My $60,000 birthday present

For my birthday my bank is giving me $60,000.Pretty good present.

Well, OK it isn’t a present… it is a loan.

The bank has lent me part of the increase in the value of my property.

I bought my unit 3.5 years ago for $315,000. Now, according to the bank valuation it is worth $385,000 (note the property has increased by $70,000 but they have lent me $60,000 – see point one below).

I say this not because I am so smart but to show how property can increase in value (obviously it is not always going to happen like my example).

Also I’d like to show how little I have had to do. Since I bought the unit the only renovation work I have done is put in a new toilet!

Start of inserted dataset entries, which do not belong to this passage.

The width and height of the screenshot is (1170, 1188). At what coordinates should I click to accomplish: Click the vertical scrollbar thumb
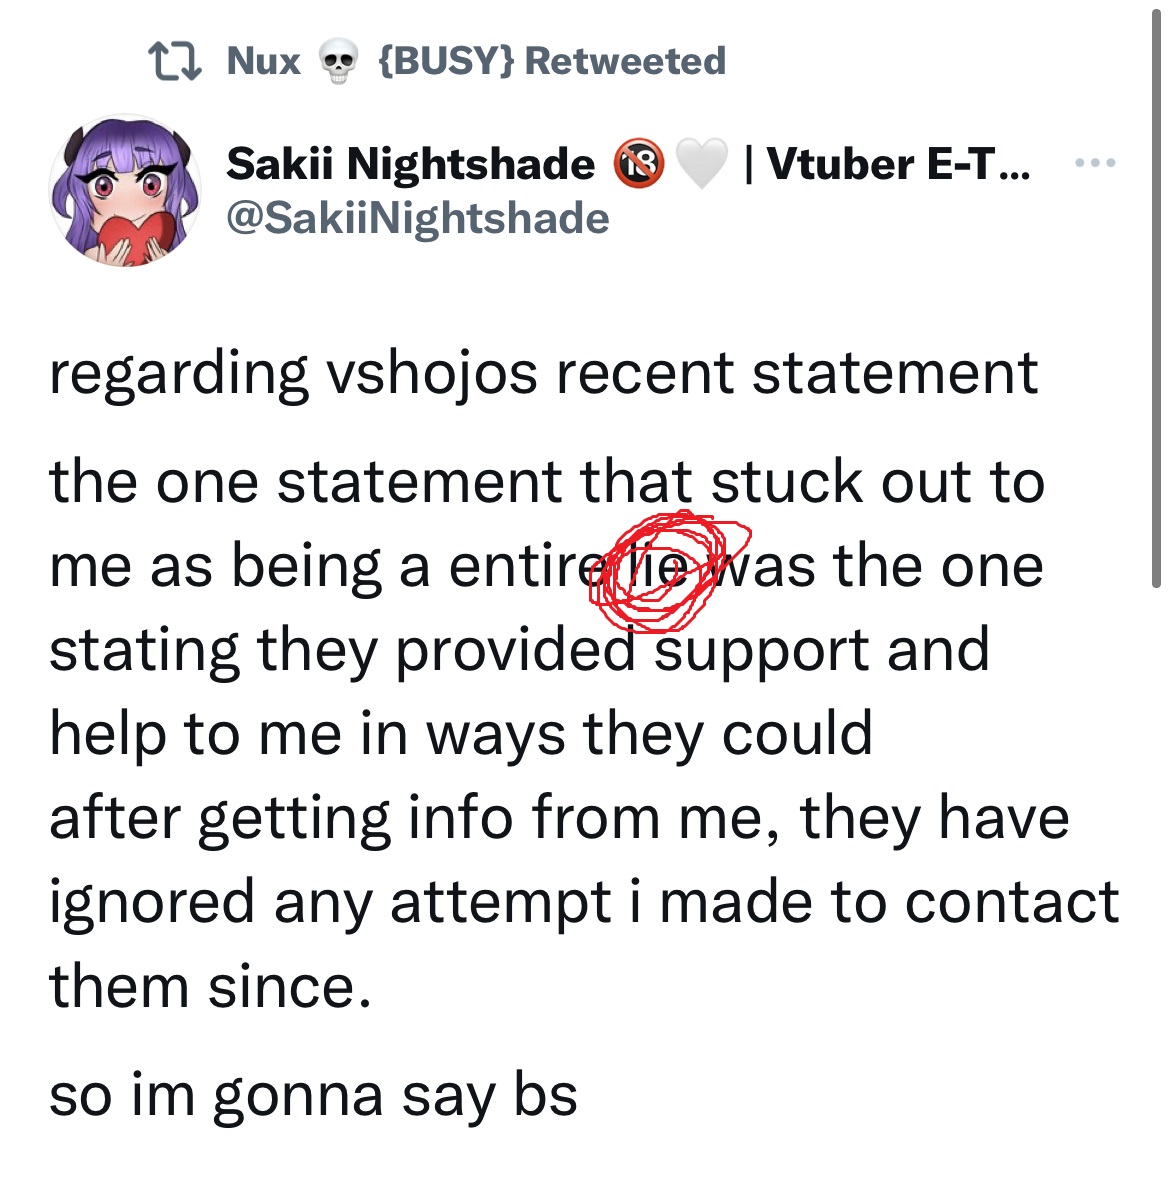coord(1156,299)
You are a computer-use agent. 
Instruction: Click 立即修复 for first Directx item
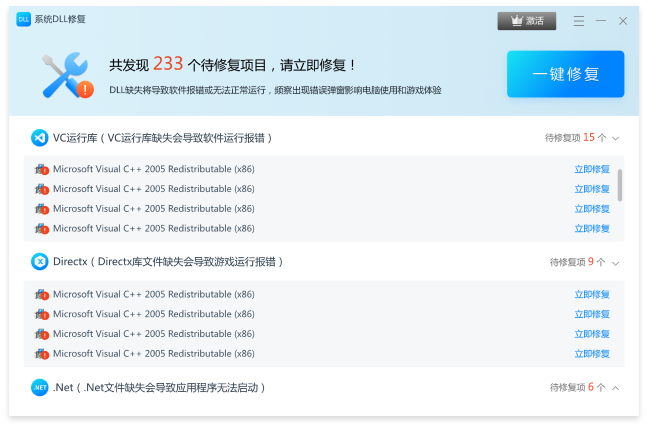[591, 294]
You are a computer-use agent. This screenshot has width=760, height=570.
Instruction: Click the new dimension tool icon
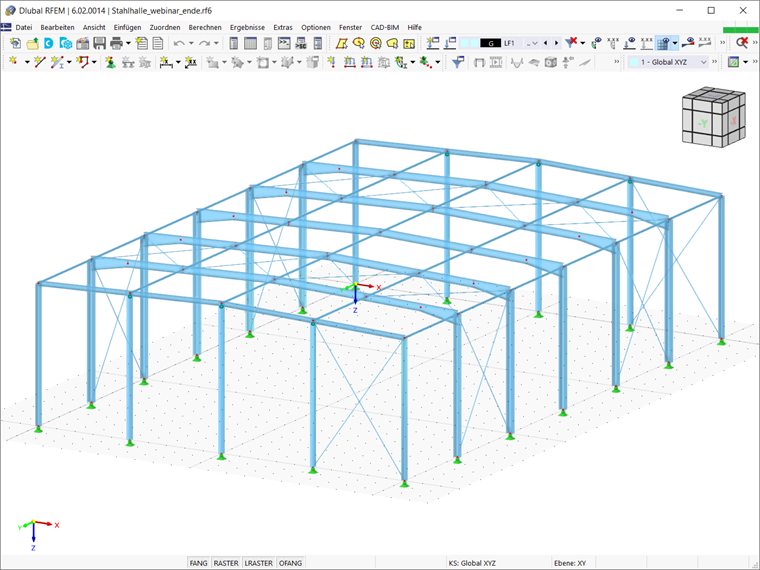click(x=166, y=62)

I must admit there have been a few visits,  phone calls and letters over the years:

  1. Getting the strata to fix a leak from the above bathroom x 2
  2. Dealing with tenants – a few visits/phone calls to get things fixed

but aside from this I have simply paid the mortgage each month.

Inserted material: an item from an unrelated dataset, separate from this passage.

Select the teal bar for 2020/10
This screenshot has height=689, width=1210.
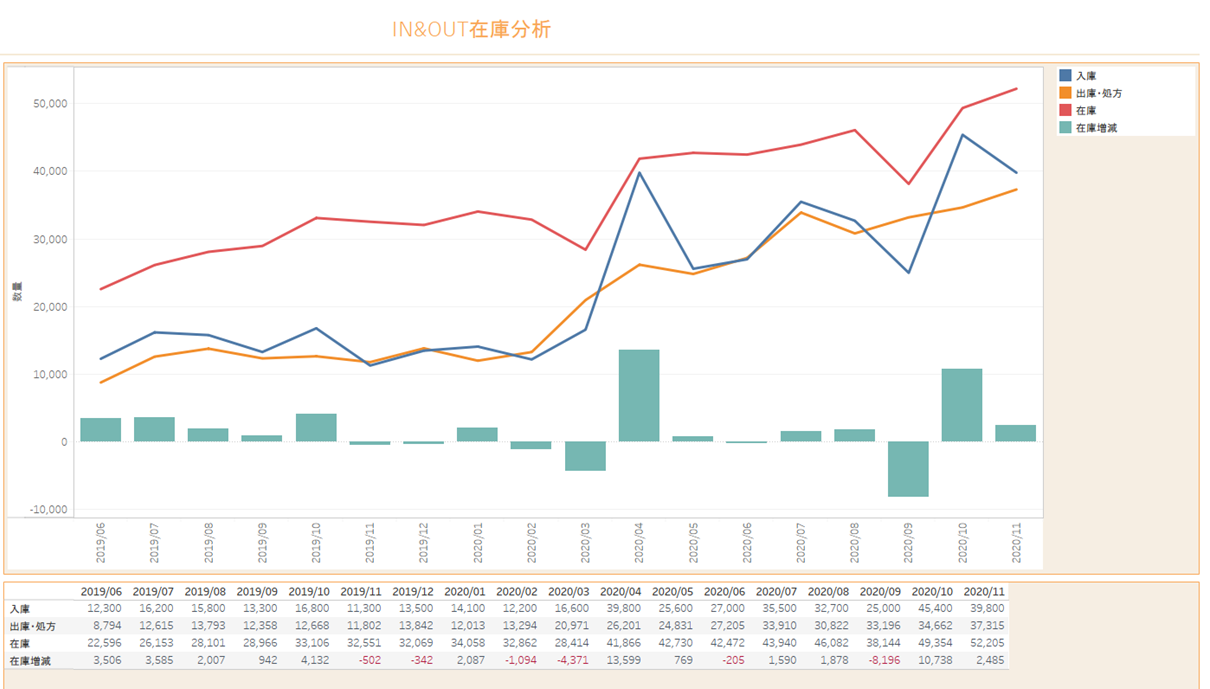pos(962,405)
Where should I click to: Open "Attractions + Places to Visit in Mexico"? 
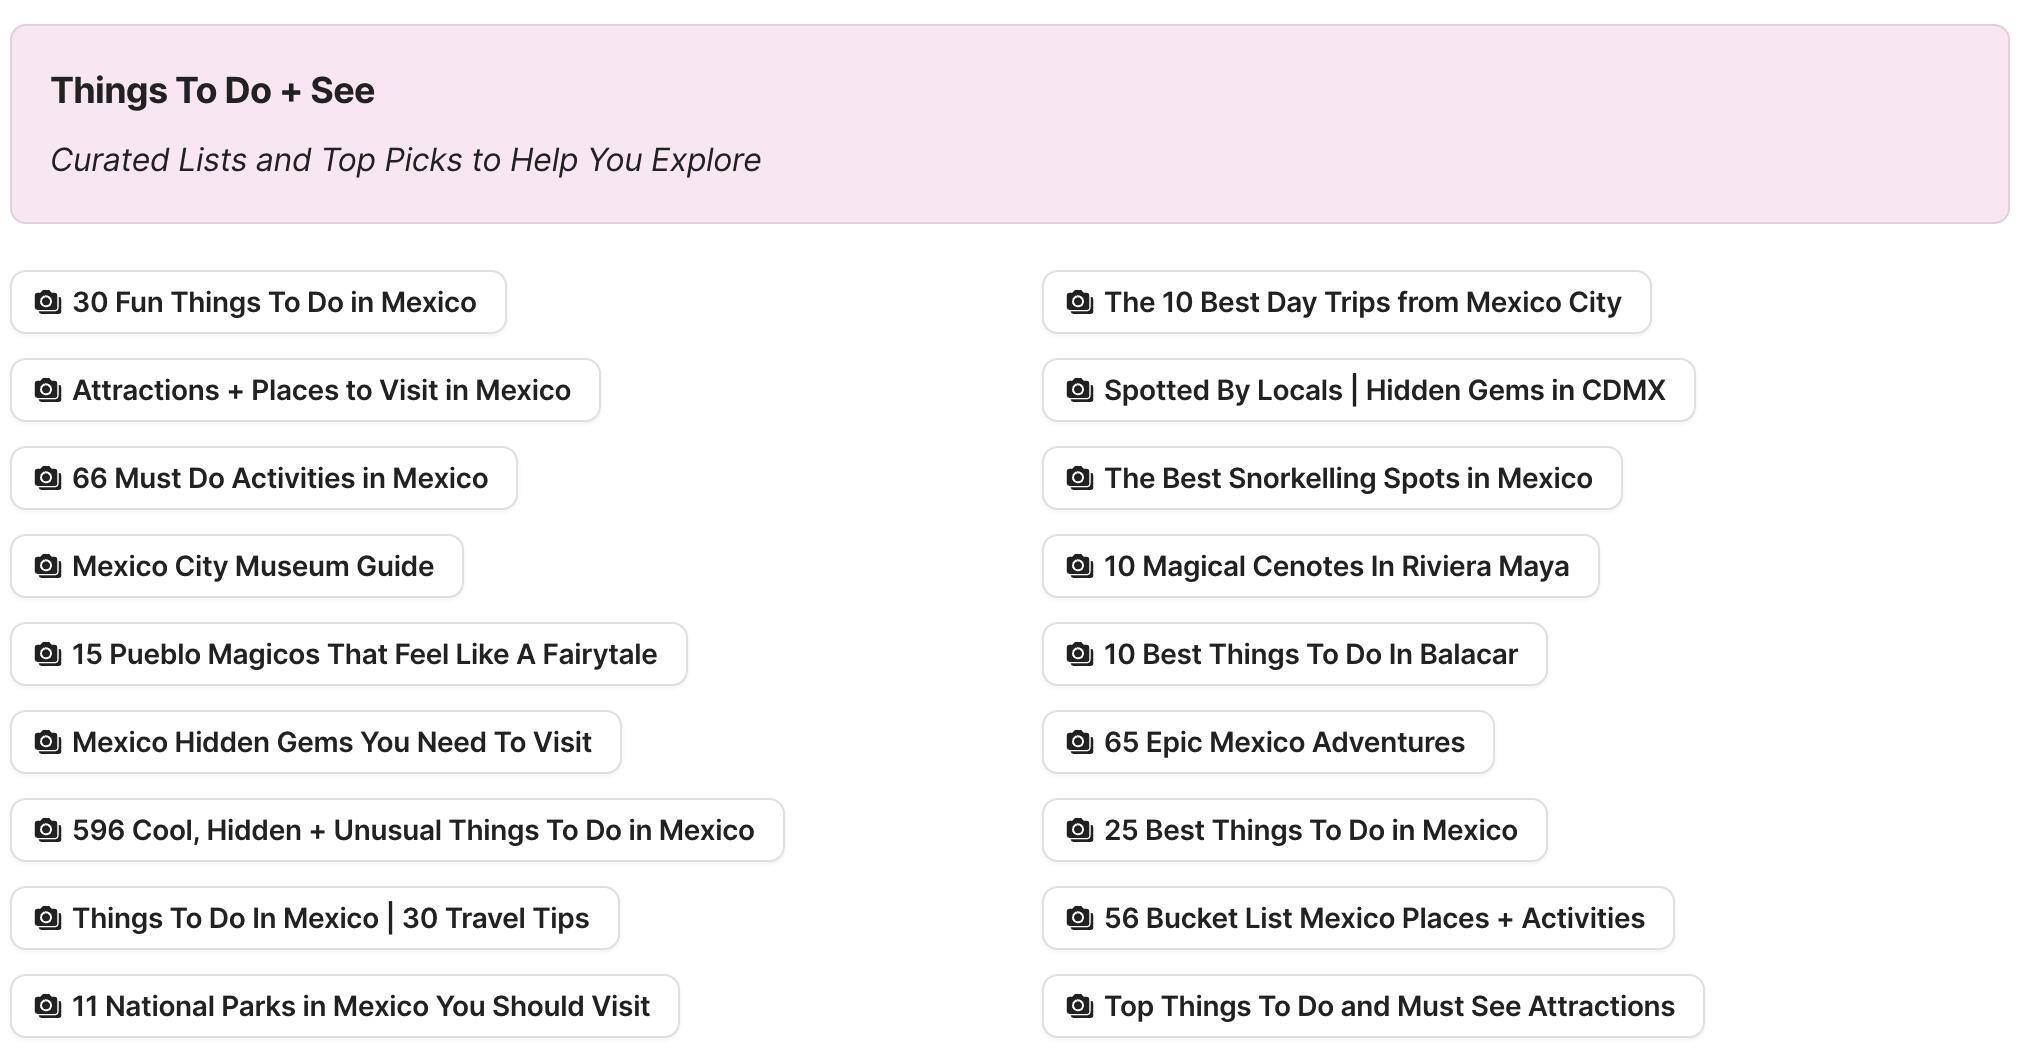pos(303,390)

 How long would it have taken me to save this money? FOREVER!

 How it works

 I applied for a loan, and then showed the unit to a valuer acting for the bank.

A few weeks later – the banks have provided the loan documents to sign and are asking me where I want the money. 

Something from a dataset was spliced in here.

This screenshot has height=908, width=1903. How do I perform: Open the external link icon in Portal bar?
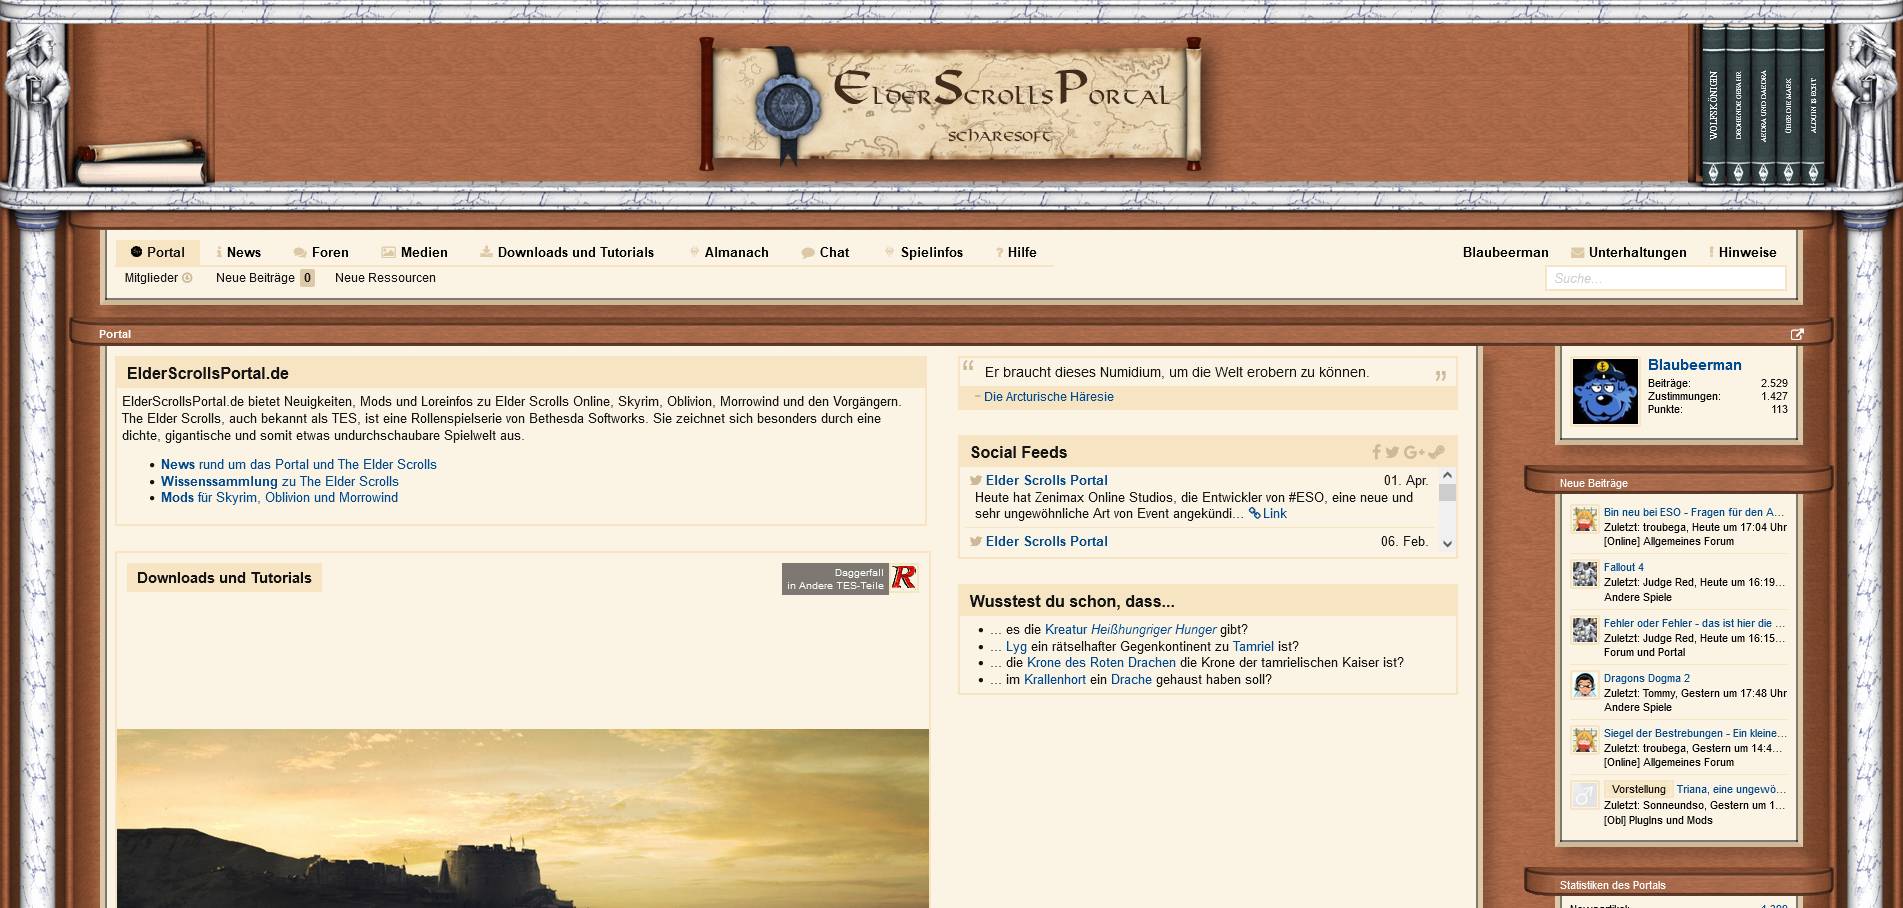[x=1797, y=335]
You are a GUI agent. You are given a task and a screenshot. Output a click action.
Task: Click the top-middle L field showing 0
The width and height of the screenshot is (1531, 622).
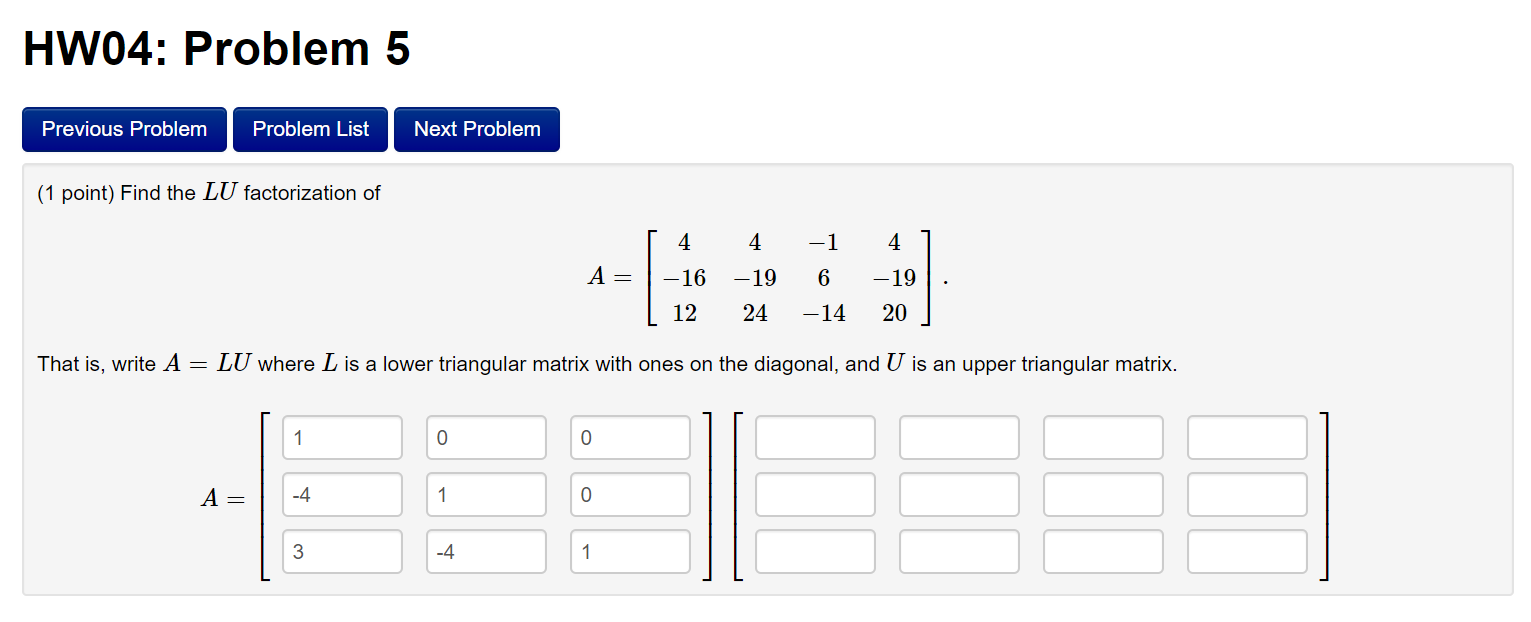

With the money I plan to invest in shares- but with a little known twist.  (Stay tuned).

A few points to note

  1. Loan to valuation – The banks will usually only loan you a percentage of the valuation (i.e. the maximum loan would be $385,000 x 80%). If you borrow more than 80% you are usually subject to Lender’s mortgage insurance on the whole loan amount.
  2. You have to tell the banks what you are planning to do with the money. Although the banks are usually happy to lend you the money for personal things (such as a holiday but see point 3).
  3. Whether the interest is tax deductible depends on how the funds are used. (i.e. If you buy shares or property or business, etc. probably deductible  – however not deductible if you spend the money on personal things like repay Credit card or car debts, a holiday, etc.)